Wczoraj rano kurs był jednak niższy, sięgał nawet 4,96 zł. Dopiero potem odrobił straty.
Skarb Państwa, który sprzedawał akcje Tauronu w niedawnej ofercie publicznej, brał pod uwagę, że notowania będą się zachowywały nie po jego myśli. Stąd tzw. opcja stabilizacyjna. Zgodnie z opisem w prospekcie spółki londyński UniCredit Bank (część włoskiej grupy UniCredit) może skupić do 10 proc. akcji sprzedanych w IPO. Skarb Państwa pozbył się prawie 820 mln papierów (51,5 proc. kapitału). Przejęcie jednej dziesiątej tych akcji po cenie zbliżonej do 5,05 zł kosztowałoby ponad 400 mln złotych, podczas gdy wpływy z oferty wyniosły 4,21 mld zł.

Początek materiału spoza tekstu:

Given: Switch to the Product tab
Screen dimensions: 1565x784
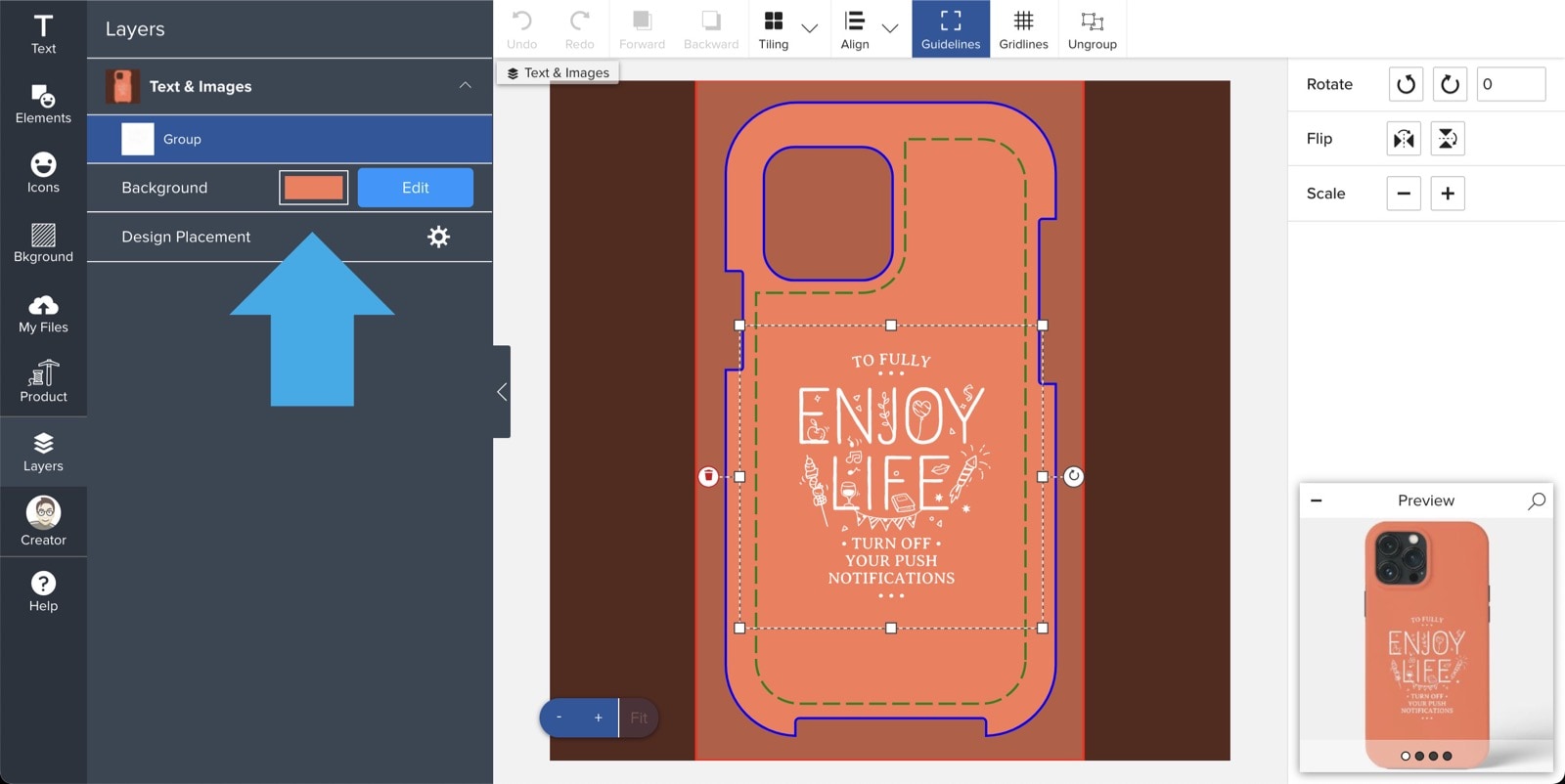Looking at the screenshot, I should coord(43,382).
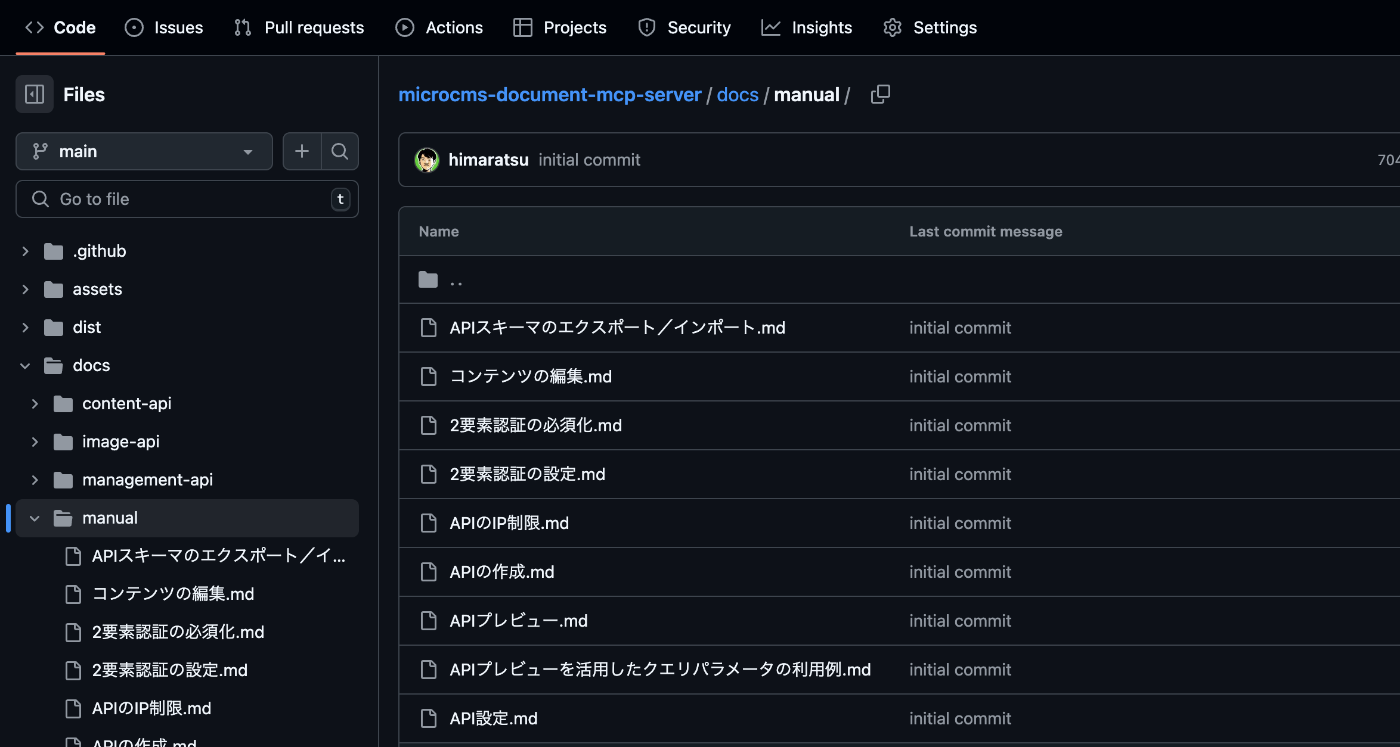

Opcja stabilizacyjna miałaby być wykonywana przez zakupy akcji bezpośrednio na rynku. Chodzi o wzmocnienie popytu i w ten sposób oddziaływanie na notowania. Akcje kupione w ramach tej operacji wróciłyby na rachunek Skarbu Państwa, a jego wpływy z oferty zostałyby uszczuplone.
Czy wczorajsze zachowanie kursu oznacza, że opcja została uruchomiona? Tego dowiemy się nie wcześniej niż w sierpniu. Osoby, które zajmowały się ofertą Tauronu, wyjaśniają, że wcześniejsze ujawnienie tej informacji spowodowałoby interwencję nadzoru finansowego.
– Zgodnie z prospektem Tauronu to bank podejmuje decyzję o tym, czy skorzystać z opcji. Informację o tym, czy ostatecznie została uruchomiona, przekaże spółce po zakończeniu okresu, w którym notowania mogą być stabilizowane (przez 30 dni od debiutu na giełdzie – red.). I dopiero wtedy spółka poda odpowiedni komunikat do publicznej wiadomości – wyjaśnia Maciej Wewiór, rzecznik MSP.